Tucky and Plugger reluctantly stood to attention. “Yes, Major Wetherall,” they said almost in unison.

Sam Wetherall glanced down at Plugger’s stockinged feet, his eyebrows raised. “Thinking of creeping up on the cook, are you? Or making a quick recce over the top first?”

“Soon as Oi get moi boots back from that thievin’ sod, Oi’ll put ’em on again,” Plugger replied, gesturing toward Tucky.

“I’d wash them first if I were you,” Sam advised with a smile.

“Oi will,” Plugger agreed. “Oi don’t want to catch nothin’!”

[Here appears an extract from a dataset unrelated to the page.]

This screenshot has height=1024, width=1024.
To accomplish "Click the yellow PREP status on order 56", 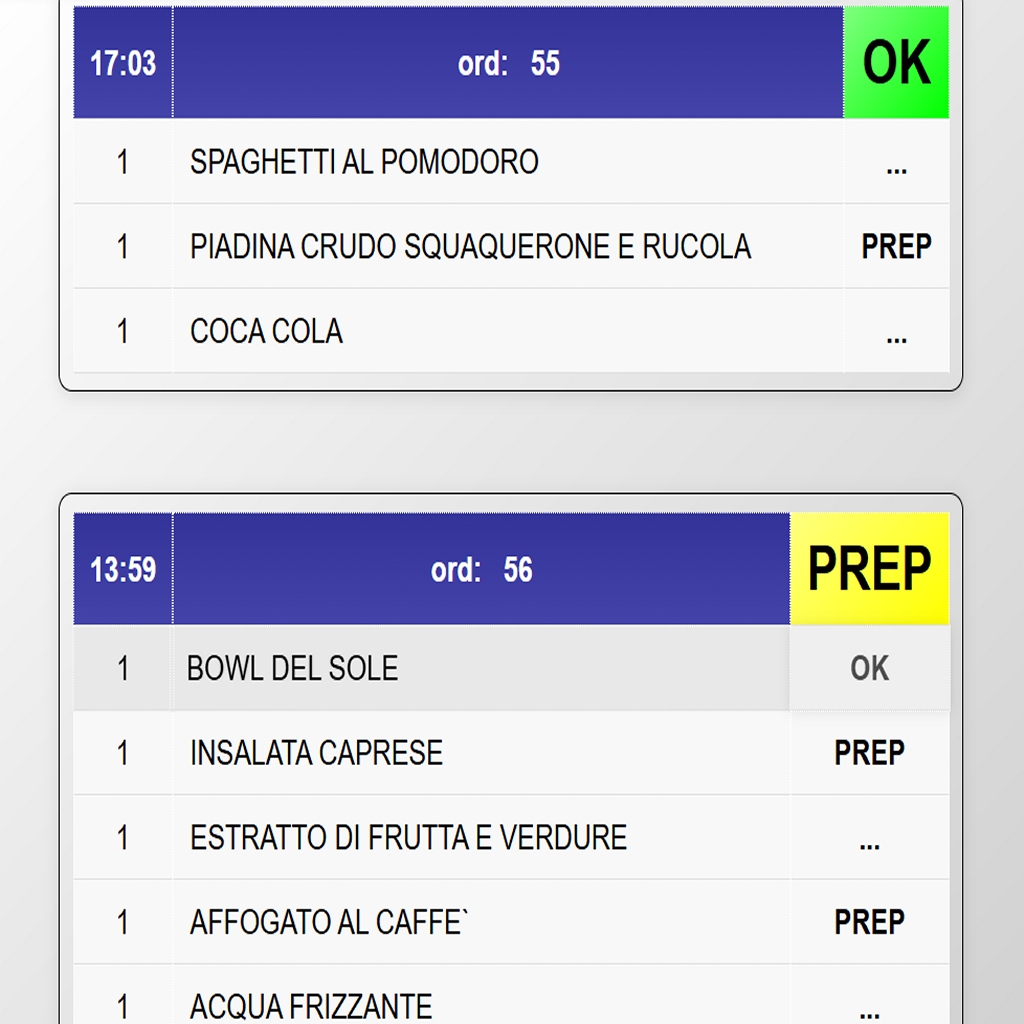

“I meant your feet,” Sam corrected him.

Tucky Nunn roared with laughter, in spite of the bruise darkening on his jaw where Plugger had caught him.

“Whose boots are they?” Joseph asked, smiling as well.

“Moine!” both men said together.

“Whose boots are they?” Joseph repeated.

There was a moment’s silence.

“Oi saw ’em first,” Plugger answered.

“You didn’t take them,” Tucky pointed out. “If you ’ad, you’d ’ave them now, wouldn’t you!”

“Come on, Solomon.” Sam looked at Joseph, his mouth pulled into an ironic twist.

“Right,” Joseph said decisively. “Left boot, Nunn. Right boot, Arnold.”

There was considerable grumbling, but Tucky took off the right boot and passed it over, reaching for one of the worn boots where Plugger had been sitting.

“Shouldn’t have had them off now anyway,” Sam said disapprovingly. “You know better than that. What if Fritz’d made a sudden attack?”

Plugger’s eyebrows shot up, his blue eyes wide open. “At half past three in the afternoon? It’s teatoime in a minute. They may be soddin’ Germans, but they’re not uncivilized. They still got to eat an’ sleep, same as us.”

“You stick your head up above the parapet, and you’ll find he’s nowhere near asleep, I promise you,” Sam warned.

Tucky was about to reply when there was a shouting about twenty yards along the line, and a moment later a young soldier lurched around the corner, his face white. He stared at Sam.

“One of your sappers has taken half his hand off!” he said, his voice high-pitched and jerky.